*** SELECTED EXCERPT ***

Yes. At a first glance. An unpopular opinion and a thought that may horrify many of my colleagues, including myself. However, like life itself, the answer is not so straightforward.
In my experience I have noticed my clients, friends, people I speak to, turn to AI for various everyday tasks, questions, help. And why not, it is very useful. AI can now listen, reflect, research and pretty much help with anything, even therapy, which is becoming more and more apparent. Makes sense, right?
It can remember every detail of your story, it is always available to you and it responds with what sounds like empathy. AI can offer insights and draw from any modality that has ever existed, from more data than any human mind could ever hold. It can mimic the rhythm of therapy, the language of care, it is phenomenal. It will always know the “right” answer.
But I guess the question I hold is, does the “right” answer lead to healing? And who decides what “right” even means?
Technology is designed to be efficient and that has helped humanity in many ways. Efficiency is necessary for progress, for example eliminating human error on a construction site could save lives. But when it comes to therapy, I would argue human error plays a very different role.
What technology calls “efficient” is not always what is right for us as humans and my belief is, as AI becomes more advanced, the need for Existential Therapy will become more clear. The more we outsource our lives to AI, the more important it becomes to ask: what does it mean to be human? What is my purpose? What does it mean to live in accordance with my own truth, not the truth the world expects or the algorithm predicts, but the one that feels authentic and alive.

*** End of SELECTED EXCERPT ***

# SET OF TASKS:
(A) State whether each of the following statements agrees with the essay on AI and therapy, answering yes or no and quoting the words of the essay that decide it: (i) AI can remember every detail of a person's story; (ii) efficiency has been of no help to humanity; (iii) the need for Existential Therapy will become more clear as AI becomes more advanced.
(B) Retype the passage of the essay on AI and therapy starting at "What technology calls" and ending at "authentic and alive.".
The lines that come next form separate material and are unconnected to the essay.

*** RECORDS SUPPLIED ***

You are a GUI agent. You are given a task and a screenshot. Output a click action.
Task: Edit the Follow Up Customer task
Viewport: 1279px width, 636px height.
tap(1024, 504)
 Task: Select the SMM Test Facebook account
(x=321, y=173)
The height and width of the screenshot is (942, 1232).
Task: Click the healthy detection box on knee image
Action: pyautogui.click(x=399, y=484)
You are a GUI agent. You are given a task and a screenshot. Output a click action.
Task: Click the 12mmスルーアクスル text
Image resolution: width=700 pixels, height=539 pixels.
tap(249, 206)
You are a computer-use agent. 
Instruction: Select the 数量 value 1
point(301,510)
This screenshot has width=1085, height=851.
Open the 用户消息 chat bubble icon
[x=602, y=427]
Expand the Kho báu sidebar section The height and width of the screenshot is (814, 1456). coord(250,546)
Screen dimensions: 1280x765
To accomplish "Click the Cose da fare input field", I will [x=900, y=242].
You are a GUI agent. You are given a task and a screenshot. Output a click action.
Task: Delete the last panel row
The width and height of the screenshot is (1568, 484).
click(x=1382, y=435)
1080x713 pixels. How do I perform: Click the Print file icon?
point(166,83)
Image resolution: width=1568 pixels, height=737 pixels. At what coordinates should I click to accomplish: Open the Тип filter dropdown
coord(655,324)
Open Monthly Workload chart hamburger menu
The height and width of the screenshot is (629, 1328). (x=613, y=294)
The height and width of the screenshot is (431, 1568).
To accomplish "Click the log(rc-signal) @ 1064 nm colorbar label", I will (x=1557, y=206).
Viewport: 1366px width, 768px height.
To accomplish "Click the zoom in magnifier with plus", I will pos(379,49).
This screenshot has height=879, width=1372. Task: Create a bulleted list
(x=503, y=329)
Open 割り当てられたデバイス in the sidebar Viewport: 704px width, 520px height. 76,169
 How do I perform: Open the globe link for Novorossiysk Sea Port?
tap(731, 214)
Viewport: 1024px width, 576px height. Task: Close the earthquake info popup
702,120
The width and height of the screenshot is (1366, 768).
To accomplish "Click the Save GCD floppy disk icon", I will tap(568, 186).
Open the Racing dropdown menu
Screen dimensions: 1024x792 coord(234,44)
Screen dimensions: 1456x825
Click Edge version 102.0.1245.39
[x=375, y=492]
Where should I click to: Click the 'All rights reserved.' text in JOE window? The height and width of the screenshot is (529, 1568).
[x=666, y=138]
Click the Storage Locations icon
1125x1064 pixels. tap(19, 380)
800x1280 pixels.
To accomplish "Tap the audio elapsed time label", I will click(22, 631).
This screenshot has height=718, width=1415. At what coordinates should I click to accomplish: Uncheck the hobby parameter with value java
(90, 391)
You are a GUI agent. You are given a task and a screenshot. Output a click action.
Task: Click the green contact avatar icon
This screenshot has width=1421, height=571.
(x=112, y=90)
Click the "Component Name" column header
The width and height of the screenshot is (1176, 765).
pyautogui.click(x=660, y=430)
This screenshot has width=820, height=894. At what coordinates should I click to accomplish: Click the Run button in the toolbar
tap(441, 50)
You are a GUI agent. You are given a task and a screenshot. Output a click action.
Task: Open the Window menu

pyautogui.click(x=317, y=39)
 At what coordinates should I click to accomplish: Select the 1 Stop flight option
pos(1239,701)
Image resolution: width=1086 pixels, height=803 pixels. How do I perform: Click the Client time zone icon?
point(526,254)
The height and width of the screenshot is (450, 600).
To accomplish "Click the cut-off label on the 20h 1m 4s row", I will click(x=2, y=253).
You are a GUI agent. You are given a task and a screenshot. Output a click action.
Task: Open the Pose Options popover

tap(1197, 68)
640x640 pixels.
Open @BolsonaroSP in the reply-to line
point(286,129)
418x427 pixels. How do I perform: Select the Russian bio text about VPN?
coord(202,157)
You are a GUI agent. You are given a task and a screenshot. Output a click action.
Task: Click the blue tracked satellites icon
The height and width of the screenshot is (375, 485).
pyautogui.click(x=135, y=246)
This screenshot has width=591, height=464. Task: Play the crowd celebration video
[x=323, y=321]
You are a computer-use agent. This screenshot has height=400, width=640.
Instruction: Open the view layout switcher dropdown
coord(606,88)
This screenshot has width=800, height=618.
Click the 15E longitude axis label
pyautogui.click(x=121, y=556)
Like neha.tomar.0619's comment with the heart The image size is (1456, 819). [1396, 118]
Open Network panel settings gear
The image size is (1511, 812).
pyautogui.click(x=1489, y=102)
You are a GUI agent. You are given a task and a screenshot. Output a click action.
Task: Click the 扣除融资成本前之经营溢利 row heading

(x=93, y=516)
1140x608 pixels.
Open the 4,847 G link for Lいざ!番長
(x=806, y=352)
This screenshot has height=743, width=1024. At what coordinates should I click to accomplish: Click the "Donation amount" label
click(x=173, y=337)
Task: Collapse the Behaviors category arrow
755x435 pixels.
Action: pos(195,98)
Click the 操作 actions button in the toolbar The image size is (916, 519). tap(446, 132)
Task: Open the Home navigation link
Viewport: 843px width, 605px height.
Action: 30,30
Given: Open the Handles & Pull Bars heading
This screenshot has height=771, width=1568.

*** End of RECORDS SUPPLIED ***

# WRITTEN RESPONSES:
(A)
(i) Yes: "It can remember every detail of your story"
(ii) No: "Technology is designed to be efficient and that has helped humanity in many ways."
(iii) Yes: "as AI becomes more advanced, the need for Existential Therapy will become more clear"

(B)
What technology calls “efficient” is not always what is right for us as humans and my belief is, as AI becomes more advanced, the need for Existential Therapy will become more clear. The more we outsource our lives to AI, the more important it becomes to ask: what does it mean to be human? What is my purpose? What does it mean to live in accordance with my own truth, not the truth the world expects or the algorithm predicts, but the one that feels authentic and alive.